Starting at the line below holding "Click the red recording indicator icon" and stopping at the line holding "The image size is (1120, 624).", print every line exactly, both ends included, and leave the rest out.

[AVAILABLE DATA Boundary: Start]

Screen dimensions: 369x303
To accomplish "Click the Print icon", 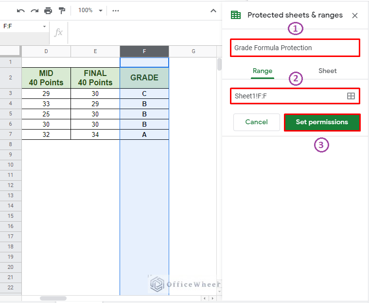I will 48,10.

[AVAILABLE DATA Boundary: End]
[AVAILABLE DATA Boundary: Start]

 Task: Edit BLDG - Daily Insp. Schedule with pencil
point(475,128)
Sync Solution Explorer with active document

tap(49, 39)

[AVAILABLE DATA Boundary: End]
[AVAILABLE DATA Boundary: Start]

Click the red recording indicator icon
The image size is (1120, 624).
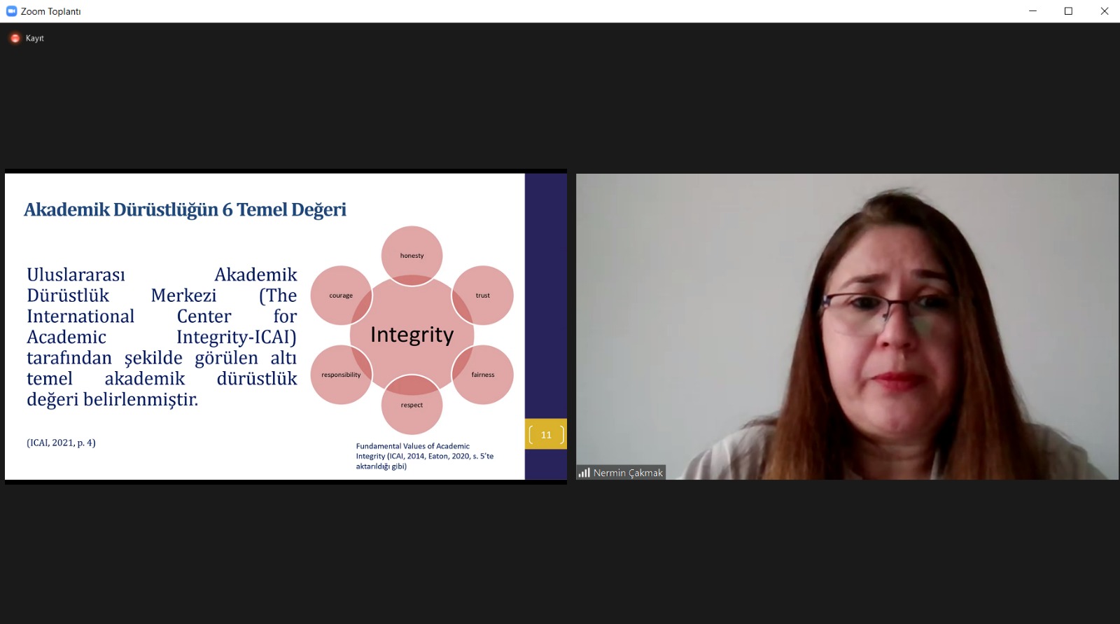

[AVAILABLE DATA Boundary: End]

EXERCISE RESPONSE -
Click the red recording indicator icon
The image size is (1120, 624).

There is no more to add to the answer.